DATA PROVIDED –
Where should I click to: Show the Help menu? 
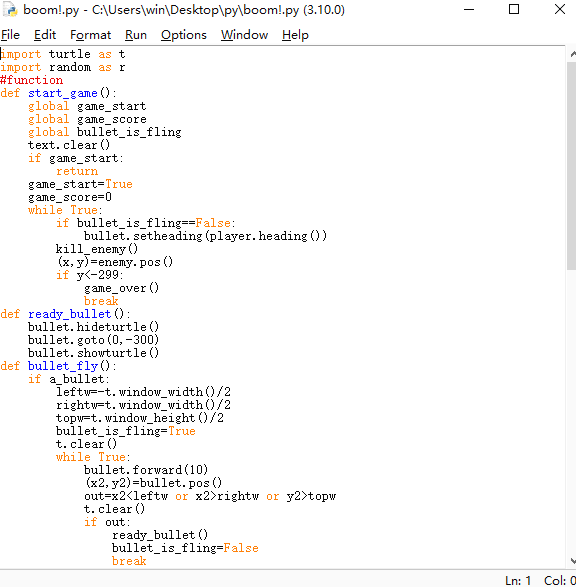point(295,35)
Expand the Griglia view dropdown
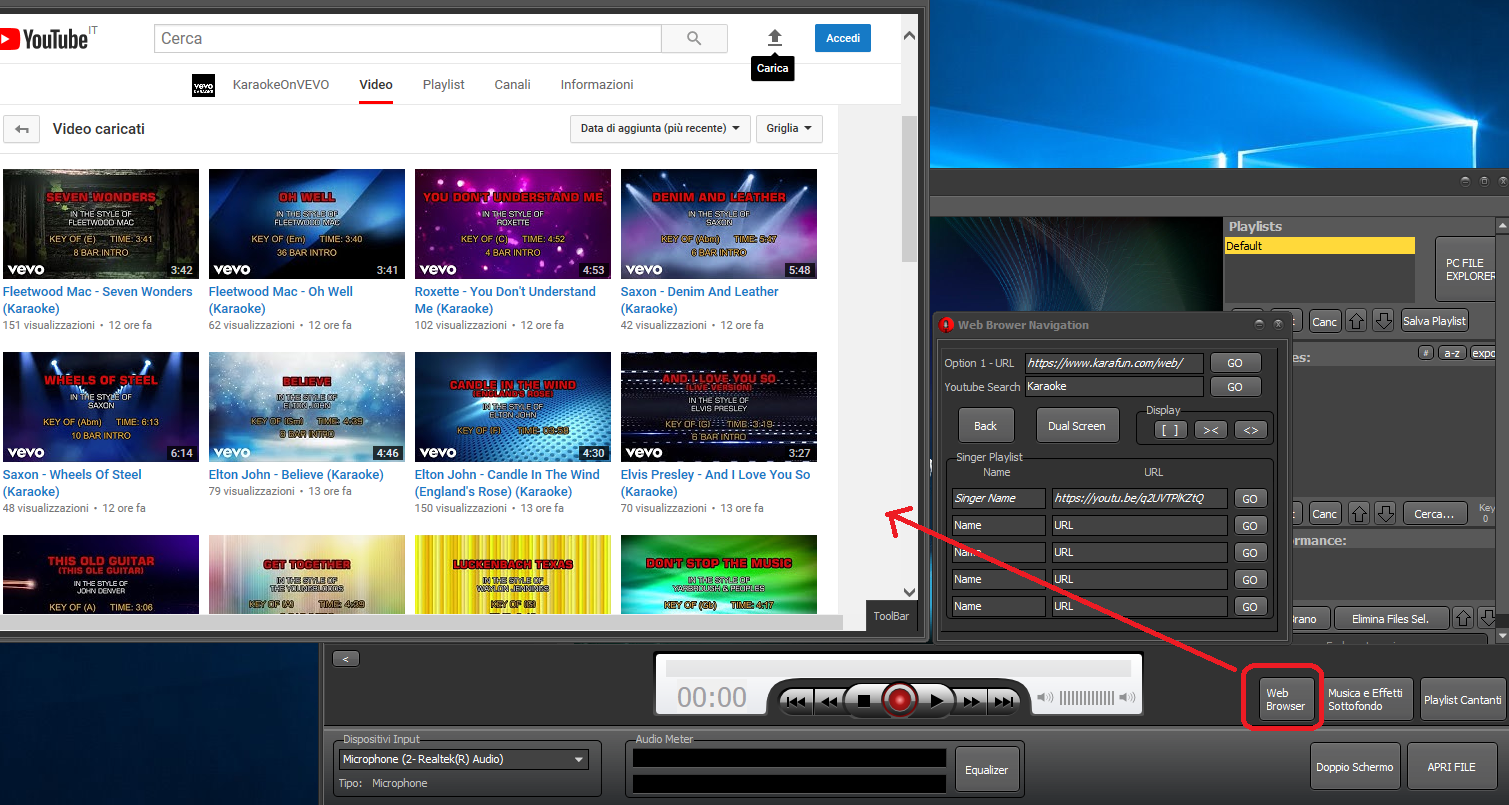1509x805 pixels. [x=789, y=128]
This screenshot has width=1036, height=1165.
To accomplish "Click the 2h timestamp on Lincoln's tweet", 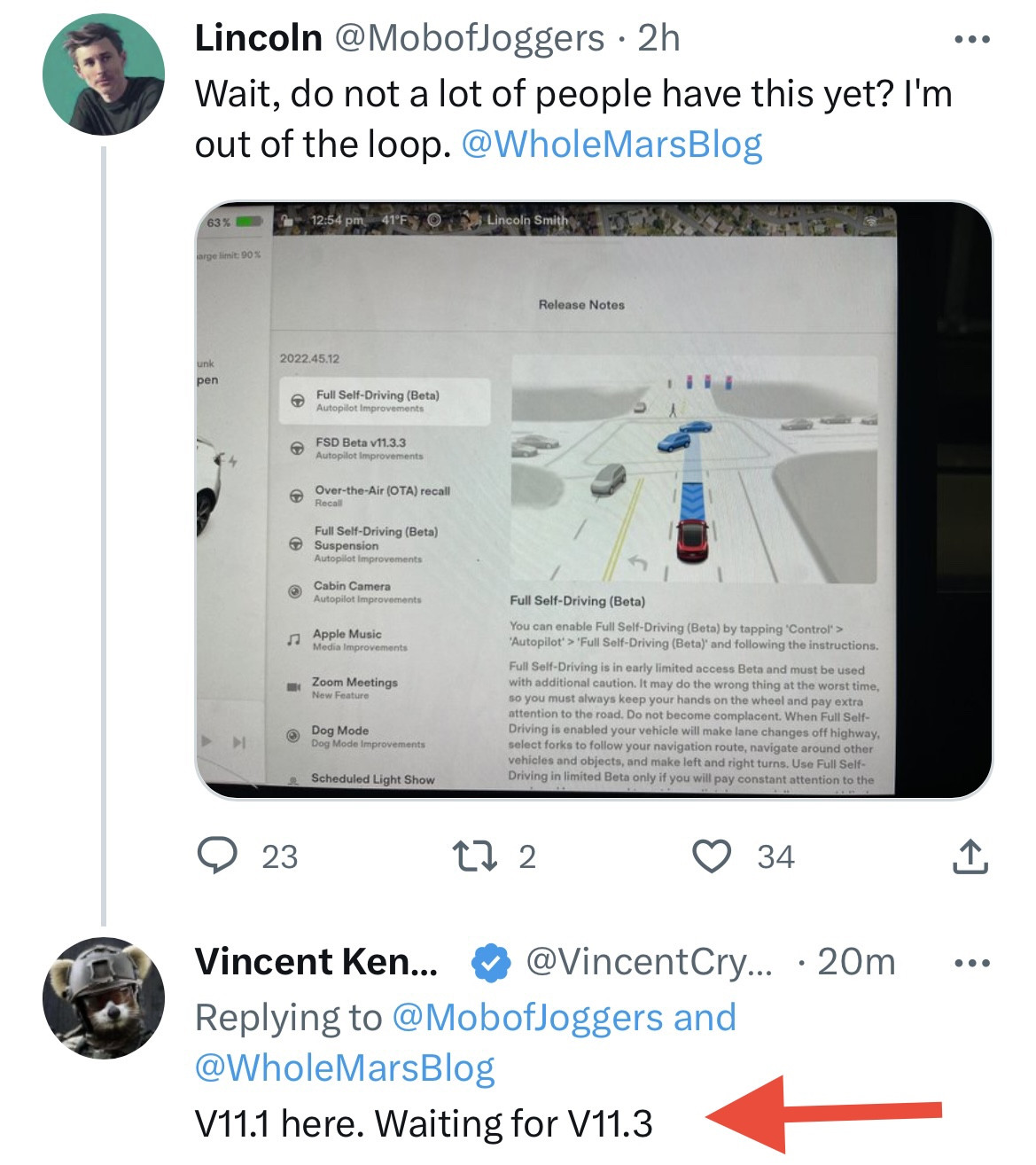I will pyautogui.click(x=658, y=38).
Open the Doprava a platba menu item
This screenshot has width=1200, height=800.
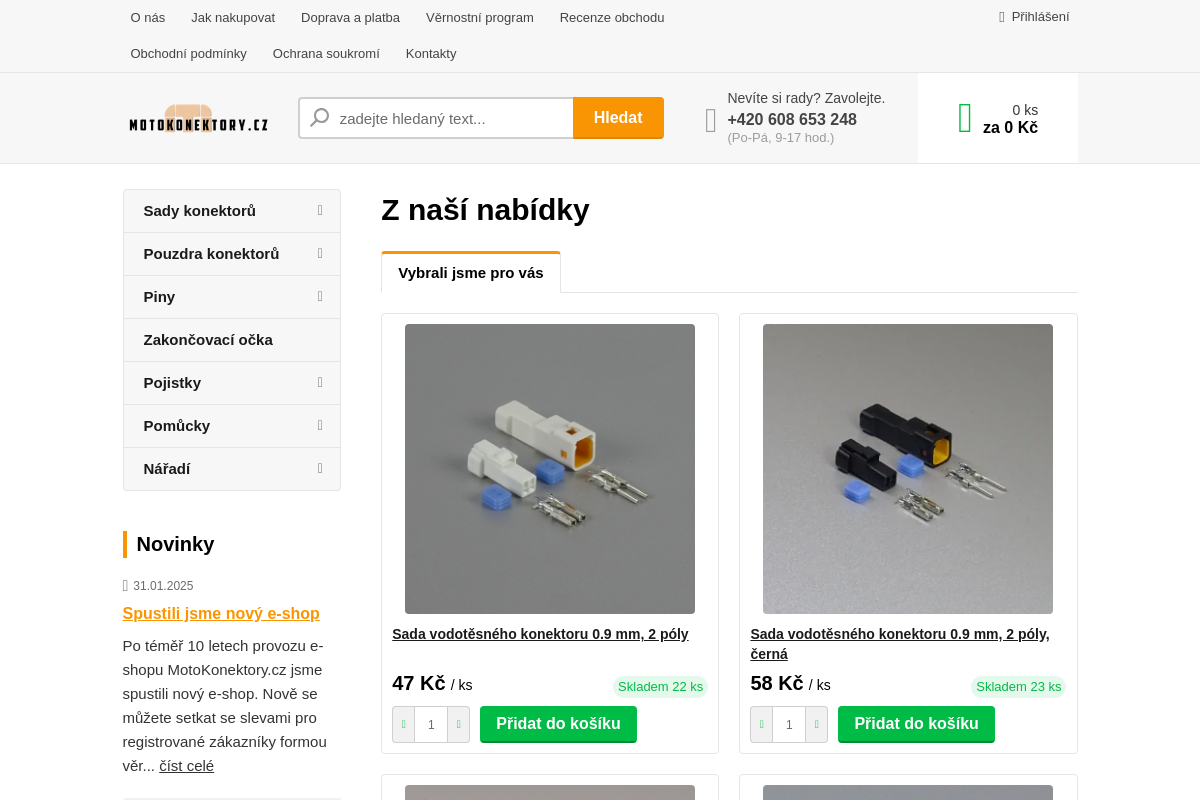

==

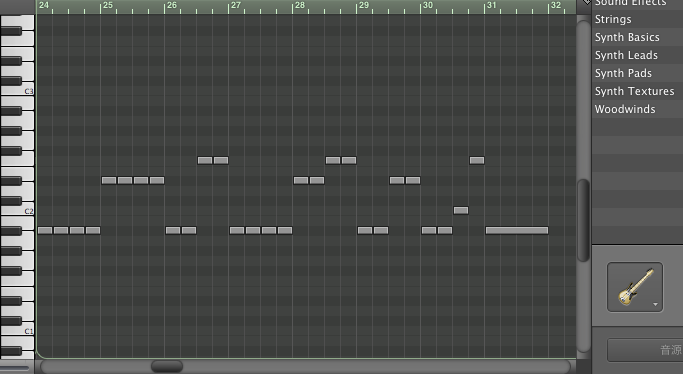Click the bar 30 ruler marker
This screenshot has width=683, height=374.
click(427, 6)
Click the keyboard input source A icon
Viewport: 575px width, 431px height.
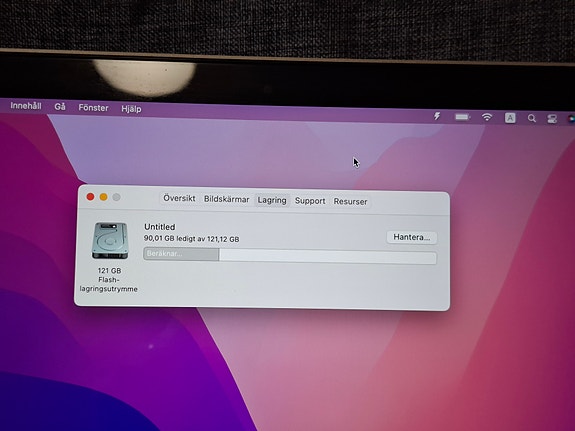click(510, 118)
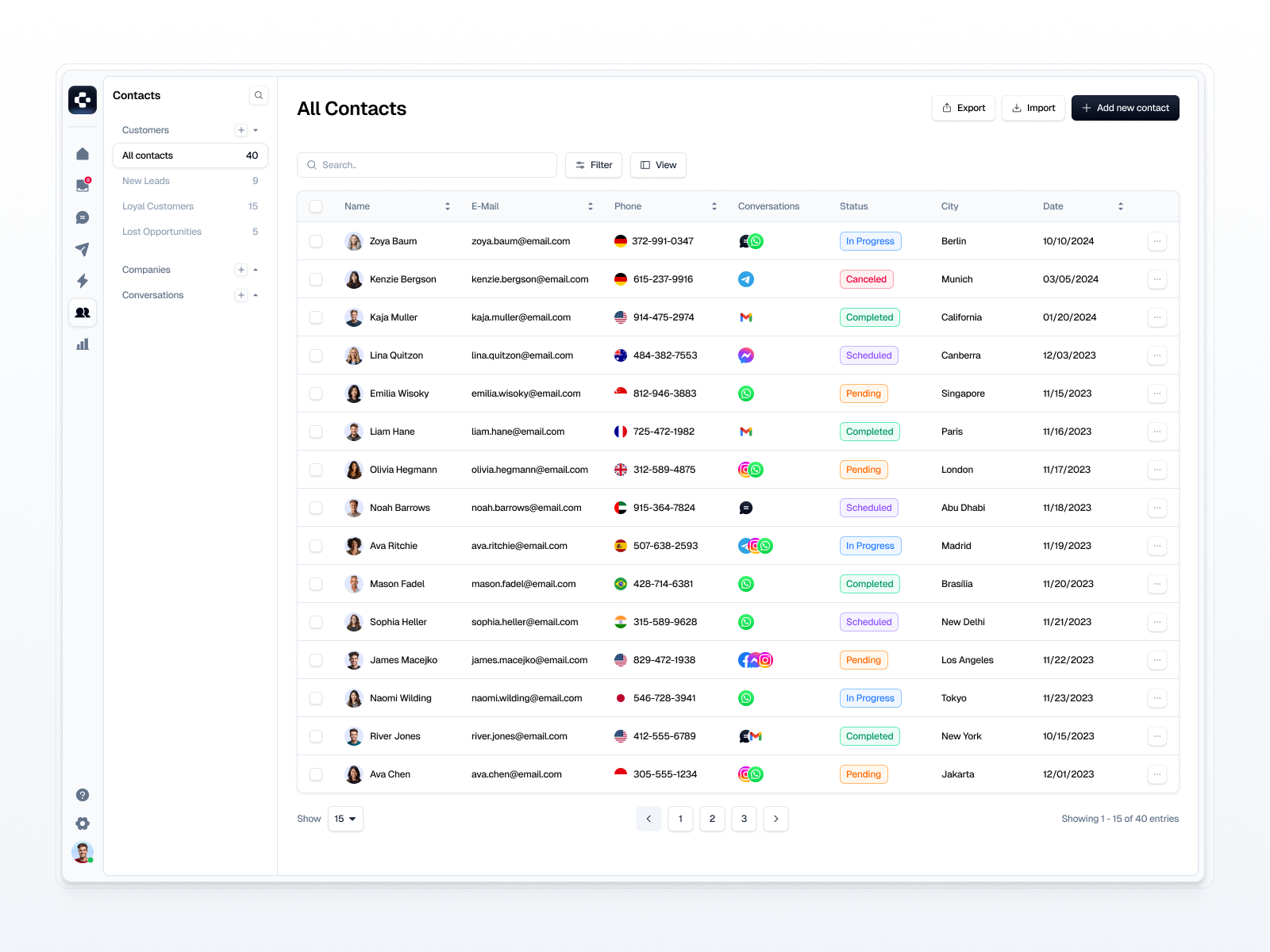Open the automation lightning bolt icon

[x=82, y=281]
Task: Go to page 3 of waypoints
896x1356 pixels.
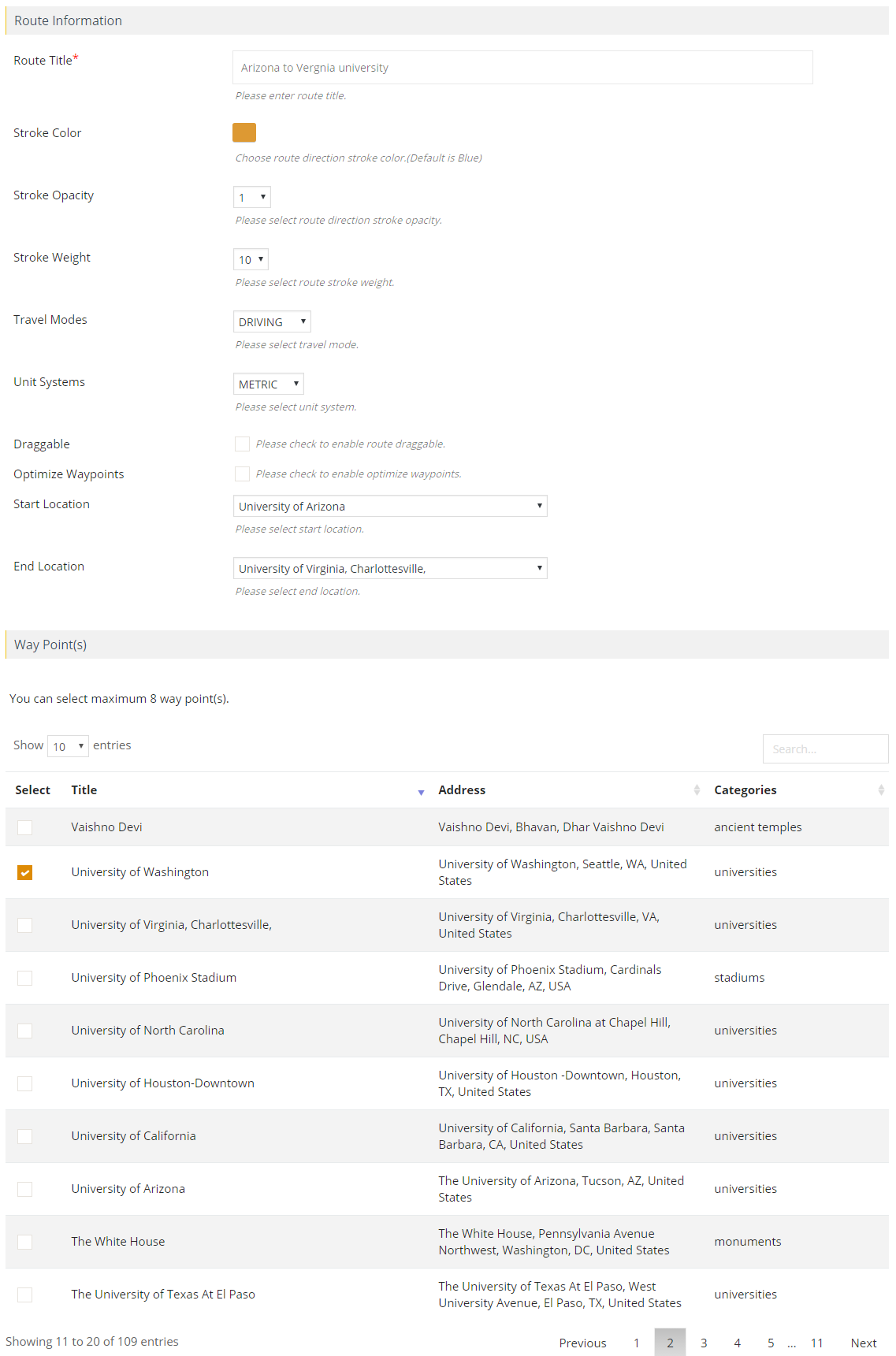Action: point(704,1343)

JOB – Turn the lines of the listing from the line with "Click the keyboard input source A icon" through the line with "Action: point(704,1343)" into a numbered list, skipping blank lines. Leave the pictures out.

EXPECTED ANSWER –
1. Click the keyboard input source A icon
2. Viewport: 575px width, 431px height.
3. click(510, 118)
4. Open the automation lightning bolt icon
5. [x=82, y=281]
6. Task: Go to page 3 of waypoints
7. 896x1356 pixels.
8. Action: point(704,1343)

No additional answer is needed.